_Problem_
Would you return the entries exactly, with every line intact?
Start of Block
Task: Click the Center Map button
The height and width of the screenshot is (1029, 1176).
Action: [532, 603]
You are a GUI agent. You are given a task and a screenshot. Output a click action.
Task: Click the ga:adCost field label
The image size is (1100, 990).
End of Block
_Exercise output_
Task: Click the Center Map button
The height and width of the screenshot is (1029, 1176).
Action: [532, 603]
You are a GUI agent. You are given a task and a screenshot. Output a click action.
Task: Click the ga:adCost field label
The image size is (1100, 990).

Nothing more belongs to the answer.